CONSIGNE:
Dans l'extrait sur Schumpeter, à quoi la « concurrence destructrice » est-elle comparée ?

1)La vision schumpeterienne de la société et de l'économie capitalistes: une hétérodoxie féconde

2)Le capitalisme peut-il survivre? Malgré son efficience, un certain nombre de facteurs sociologiques et psychologiques hypothèquent sa survie à long terme.

3)Le socialisme comme issue possible: son fonctionnement est-il possible?

4)Le socialisme est-il compatible avec la démocratie?



I/ LA VISION SCHUMPETERIENNE DE LA SOCIETE ET DE L'ECONOMIE
 CAPITALISTE:

UNE
HETERODOXIE FECONDE


Le rôle de l'entrepreneur et la concurrence destructrice:

Pour Schumpeter, l'entrepreneur joue un rôle dynamique et révolutionnaire dans le développement du capitalisme. »

Le rôle de l’entrepreneur consiste à réformer ou à révolutionner la routine de production en exploitant une invention ou, plus généralement, une possibilité technique inédite

»(p186).L'entrepreneur est celui qui consacre son énergie et risque son argent pour produire et vendre autre chose autrement, comparé à ce que font les entreprises en place.

Ce processus, que
Schumpeter appelle la "concurrence destructrice" (et qu'il décrit comme une « guerre au couteau »), est générateur de "gaspillage social". Il contribue à déclasser des activités, des emplois et des machines et, en outre, s'accompagne fréquemment de dépenses inutiles: "

 

les frais de campagne de publicité, l'étouffement des nouvelles méthodes de production (achats de brevets pour ne pas les exploiter) et ainsi de suite."

(p117).

DONNÉES ENREGISTRÉES:
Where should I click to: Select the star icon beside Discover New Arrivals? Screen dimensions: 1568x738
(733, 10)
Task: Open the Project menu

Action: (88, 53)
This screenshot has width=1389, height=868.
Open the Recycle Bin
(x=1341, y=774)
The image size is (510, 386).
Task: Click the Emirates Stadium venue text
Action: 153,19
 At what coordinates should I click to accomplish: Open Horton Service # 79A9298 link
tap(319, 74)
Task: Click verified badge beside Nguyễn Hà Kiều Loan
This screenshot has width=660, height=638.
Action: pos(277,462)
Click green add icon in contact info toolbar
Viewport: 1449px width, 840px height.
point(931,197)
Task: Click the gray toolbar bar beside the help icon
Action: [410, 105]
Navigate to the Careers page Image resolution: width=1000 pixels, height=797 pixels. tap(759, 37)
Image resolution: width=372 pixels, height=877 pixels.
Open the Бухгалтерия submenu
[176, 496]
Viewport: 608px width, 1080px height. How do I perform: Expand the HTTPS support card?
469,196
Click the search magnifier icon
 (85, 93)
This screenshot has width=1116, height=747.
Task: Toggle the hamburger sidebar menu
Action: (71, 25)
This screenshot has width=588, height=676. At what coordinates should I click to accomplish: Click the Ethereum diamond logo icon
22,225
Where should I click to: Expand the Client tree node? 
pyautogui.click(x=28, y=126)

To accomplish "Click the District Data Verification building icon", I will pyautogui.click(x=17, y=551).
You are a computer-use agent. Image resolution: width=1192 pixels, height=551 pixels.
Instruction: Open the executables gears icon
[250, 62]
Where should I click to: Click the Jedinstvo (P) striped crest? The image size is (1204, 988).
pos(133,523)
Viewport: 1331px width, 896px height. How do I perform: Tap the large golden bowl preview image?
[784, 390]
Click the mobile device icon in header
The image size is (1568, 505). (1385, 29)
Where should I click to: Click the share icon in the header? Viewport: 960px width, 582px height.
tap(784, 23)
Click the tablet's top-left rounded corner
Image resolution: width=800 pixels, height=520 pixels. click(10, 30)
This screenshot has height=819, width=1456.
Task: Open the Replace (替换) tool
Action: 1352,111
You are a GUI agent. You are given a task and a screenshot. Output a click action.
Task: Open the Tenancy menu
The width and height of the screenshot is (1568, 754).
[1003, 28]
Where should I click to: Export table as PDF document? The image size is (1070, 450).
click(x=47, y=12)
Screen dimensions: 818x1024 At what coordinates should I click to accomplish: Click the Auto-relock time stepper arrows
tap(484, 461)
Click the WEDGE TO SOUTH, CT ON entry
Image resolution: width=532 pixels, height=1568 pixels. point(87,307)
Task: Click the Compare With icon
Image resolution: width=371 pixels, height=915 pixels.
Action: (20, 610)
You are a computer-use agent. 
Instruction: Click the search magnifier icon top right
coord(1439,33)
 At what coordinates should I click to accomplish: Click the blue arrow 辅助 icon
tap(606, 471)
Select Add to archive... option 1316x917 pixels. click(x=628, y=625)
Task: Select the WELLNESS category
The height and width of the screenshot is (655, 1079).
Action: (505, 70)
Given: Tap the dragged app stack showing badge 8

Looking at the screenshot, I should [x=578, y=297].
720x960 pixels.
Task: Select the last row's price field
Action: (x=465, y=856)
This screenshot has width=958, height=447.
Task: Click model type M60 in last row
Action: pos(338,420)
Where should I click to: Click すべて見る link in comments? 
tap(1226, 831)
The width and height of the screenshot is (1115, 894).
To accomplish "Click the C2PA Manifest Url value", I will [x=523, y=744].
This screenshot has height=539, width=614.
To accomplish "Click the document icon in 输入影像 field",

RÉPONSE:
Schumpeter la décrit comme une « guerre au couteau ».